Page -

--

Download data from Google Cloud Bucket:

In [1]:
bucket = spark._jsc.hadoopConfiguration().get("fs.gs.system.bucket")

url = "gs://" + bucket + "/data/chicago-taxi-trip/chicago-taxi-0000000000*"

In [2]:
from pyspark.sql.types import (StructType, 
                               StructField, 
                               DoubleType,
                               IntegerType,
                               StringType,
                               TimestampType)

taxi_schema = StructType([StructField('unique_key', StringType(), True),
                StructField('taxi_id', StringType(), True),
                StructField('trip_start_timestamp', TimestampType(), True), 
                StructField('trip_end_timestamp', TimestampType(), True), 
                StructField('trip_seconds', IntegerType(), True), 
                StructField('trip_miles', IntegerType(), True), 
                StructField('pickup_census_tract', StringType(), True), 
                StructField('dropoff_census_tract', StringType(), True), 
                StructField('pickup_community_area', IntegerType(), True), 
                StructField('dropoff_community_area', IntegerType(), True), 
                StructField('fare', IntegerType(), True), 
                StructField('tips', IntegerType(), True), 
                StructField('tolls', IntegerType(), True), 
                StructField('extras', IntegerType(), True), 
                StructField('trip_total', IntegerType(), True), 
                StructField('payment_type', StringType(), True), 
                StructField('company', StringType(), True), 
                StructField('pickup_latitude', StringType(), True), 
                StructField('pickup_longitude', StringType(), True), 
                StructField('pickup_location', StringType(), True), 
                StructField('dropoff_latitude', StringType(), True), 
                StructField('dropoff_longitude', StringType(), True), 
                StructField('dropoff_location', StringType(), True)])

--

Given records -
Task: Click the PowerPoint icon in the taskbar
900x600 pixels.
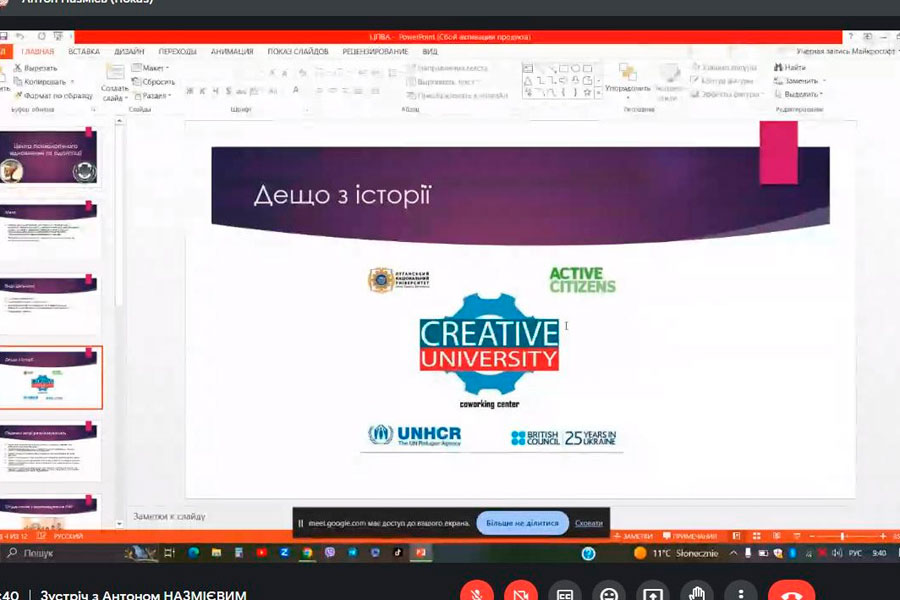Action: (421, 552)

--

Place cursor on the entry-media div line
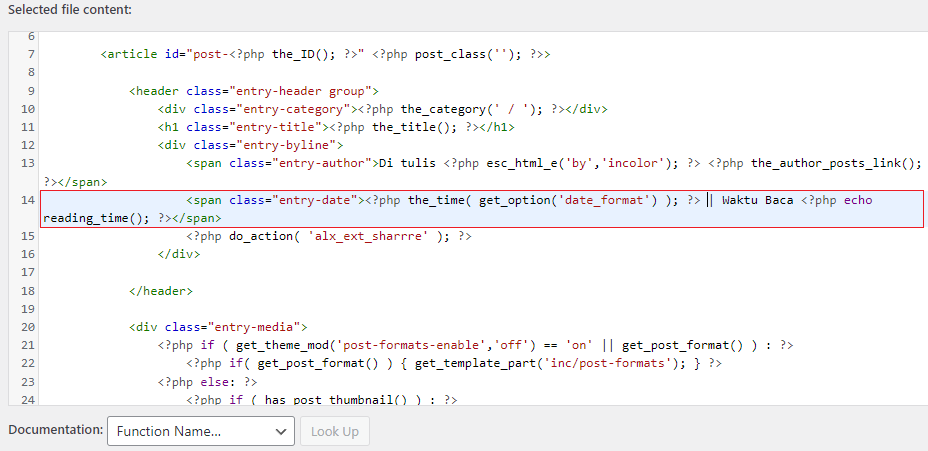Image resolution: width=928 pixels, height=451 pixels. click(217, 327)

--

Goals -
1) Reproduce the stretch of the Chicago taxi code from "Download data from" through "TimestampType)".
2) Answer these questions from the Chicago taxi code:
(a) Which Hadoop configuration key supplies the bucket name?
(b) Which type does the schema give the field trip_start_timestamp?
(c) Which type does the schema give the field company?
3) Summarize the Chicago taxi code in two sentences.

Results -
1)
Download data from Google Cloud Bucket:

In [1]:
bucket = spark._jsc.hadoopConfiguration().get("fs.gs.system.bucket")

url = "gs://" + bucket + "/data/chicago-taxi-trip/chicago-taxi-0000000000*"

In [2]:
from pyspark.sql.types import (StructType, 
                               StructField, 
                               DoubleType,
                               IntegerType,
                               StringType,
                               TimestampType)

2)
(a) "fs.gs.system.bucket"
(b) TimestampType
(c) StringType

3) The code reads the Google Cloud bucket name from Spark's Hadoop configuration and builds a gs:// URL pointing to the chicago-taxi-trip data files. It then imports PySpark SQL types and defines a schema, taxi_schema, whose fields cover trip IDs, timestamps, distances, fares, payment details, and pickup and dropoff locations, using string, timestamp, and integer types.